→ **Stored data**

-- Opening Marker --

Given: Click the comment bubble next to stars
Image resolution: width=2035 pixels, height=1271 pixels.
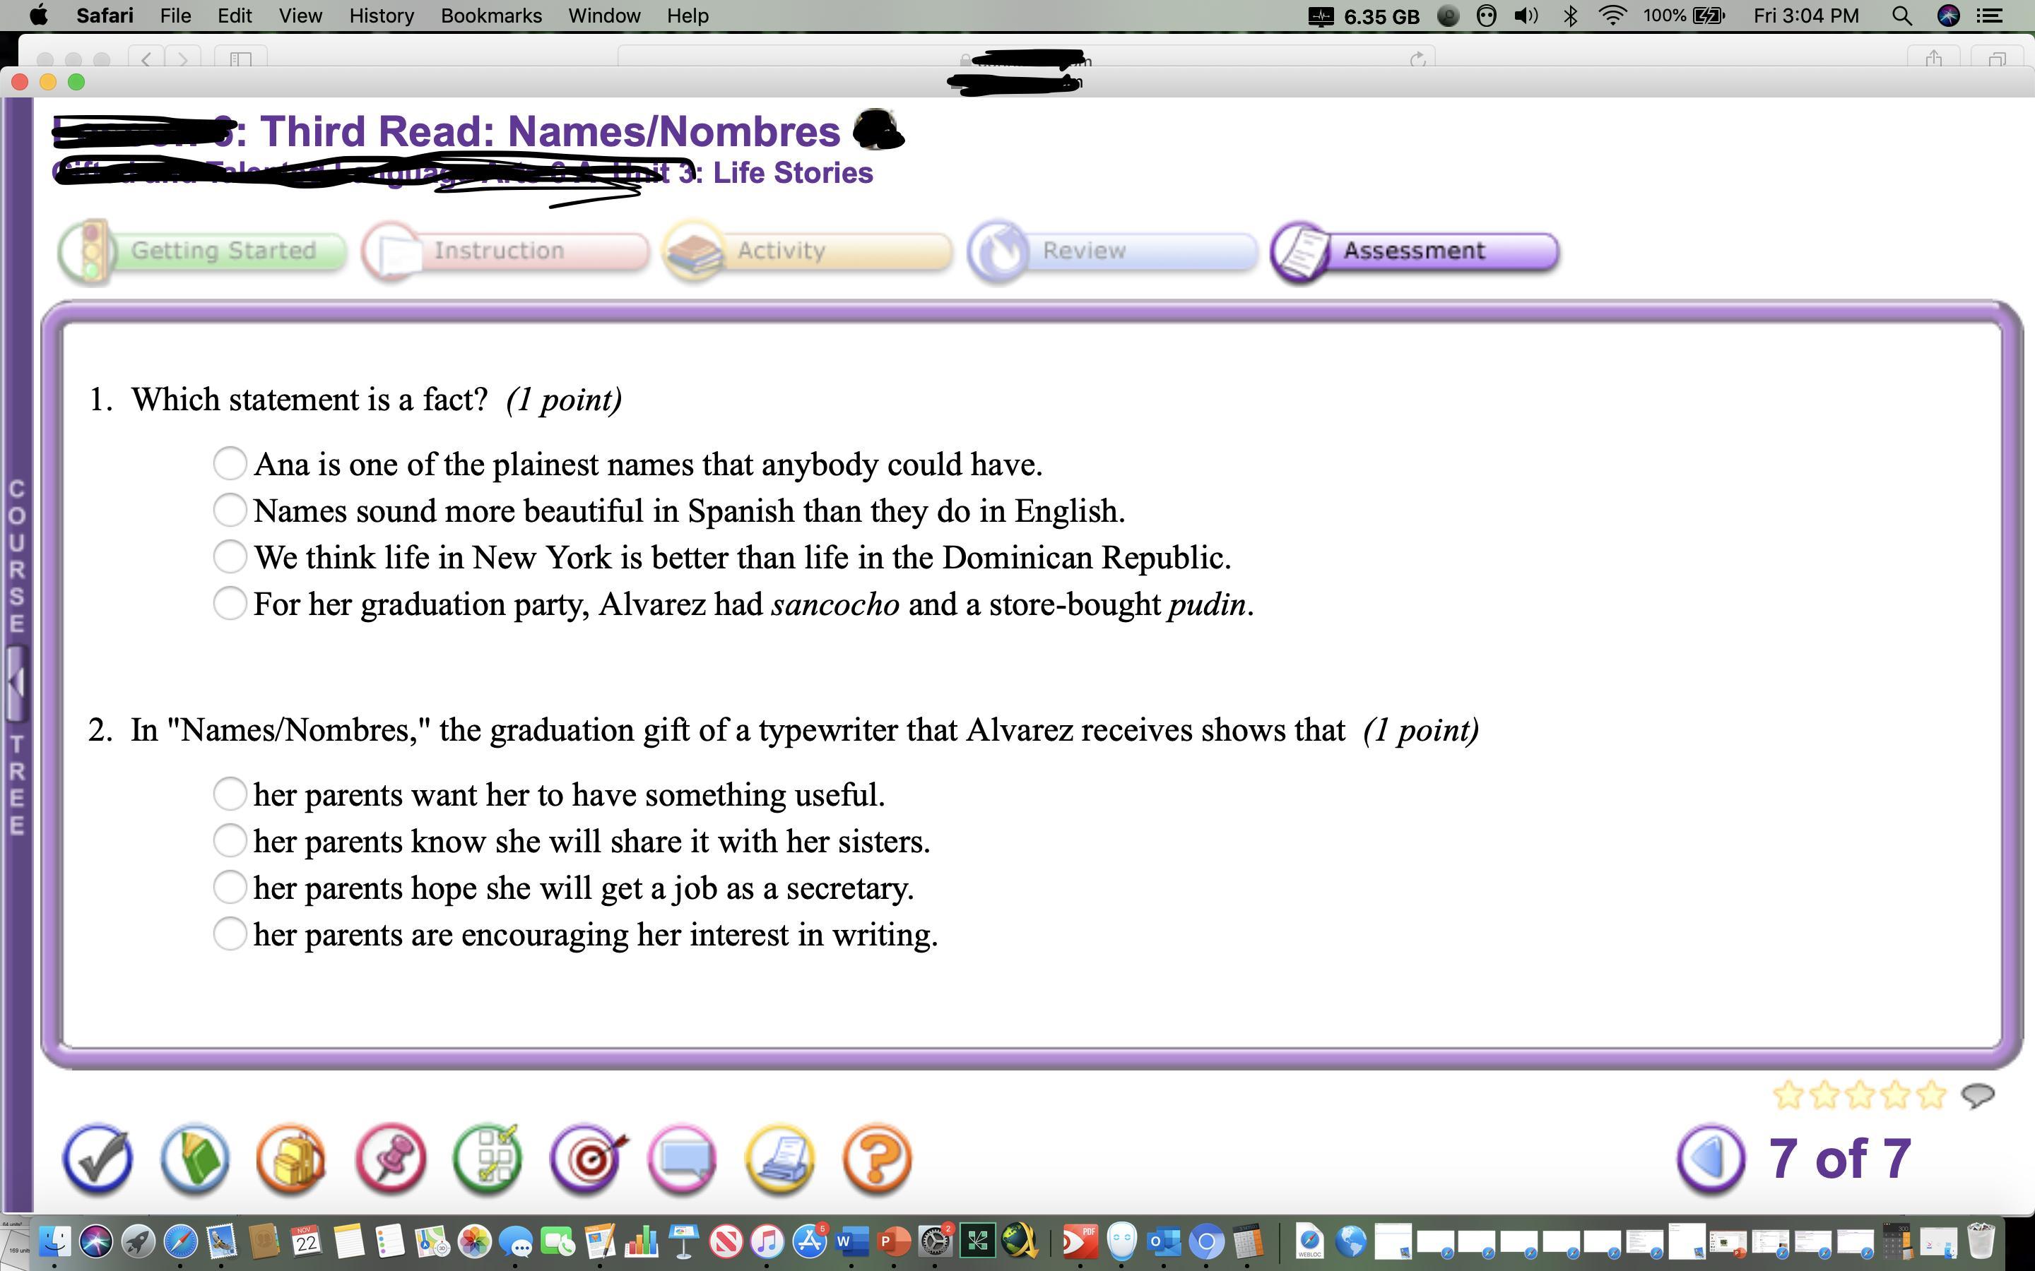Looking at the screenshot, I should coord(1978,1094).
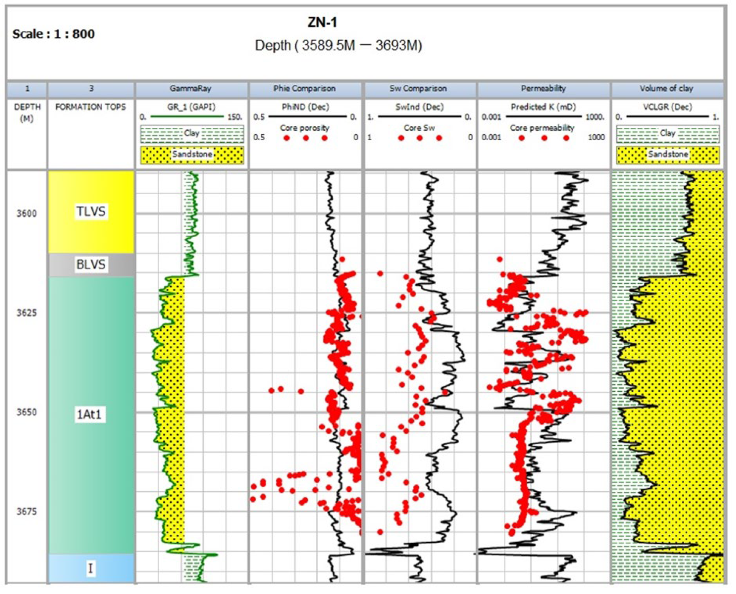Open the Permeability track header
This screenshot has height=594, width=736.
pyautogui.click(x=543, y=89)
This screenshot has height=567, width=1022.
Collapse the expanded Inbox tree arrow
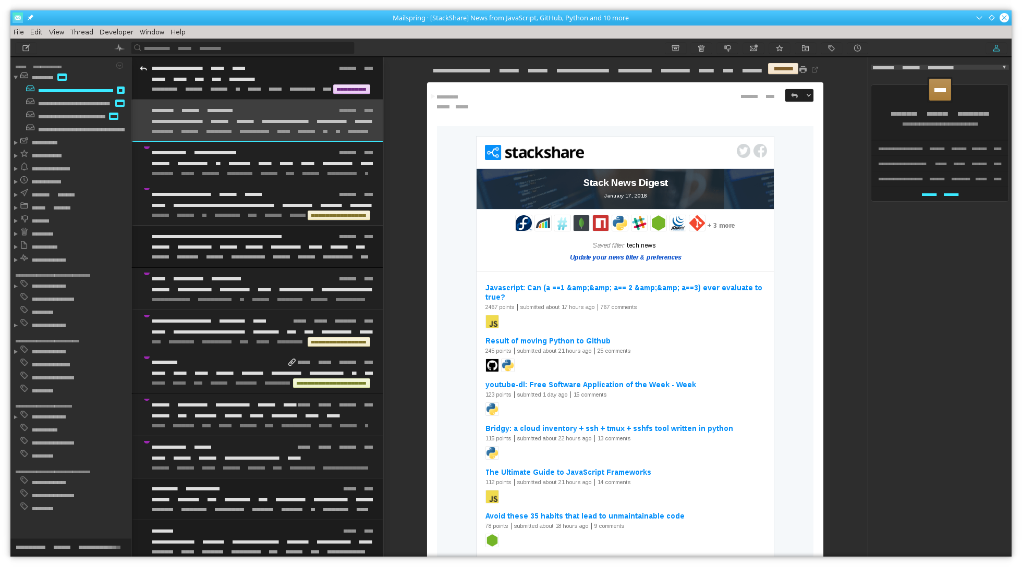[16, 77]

-- Closing Marker --

→ **Directions**
Except for the pictures, print the data above exactly.

→ **Task answer**
Given: Click the comment bubble next to stars
Image resolution: width=2035 pixels, height=1271 pixels.
Looking at the screenshot, I should coord(1978,1094).
Open the Permeability track header
This screenshot has height=594, width=736.
pyautogui.click(x=543, y=89)
This screenshot has height=567, width=1022.
Collapse the expanded Inbox tree arrow
[16, 77]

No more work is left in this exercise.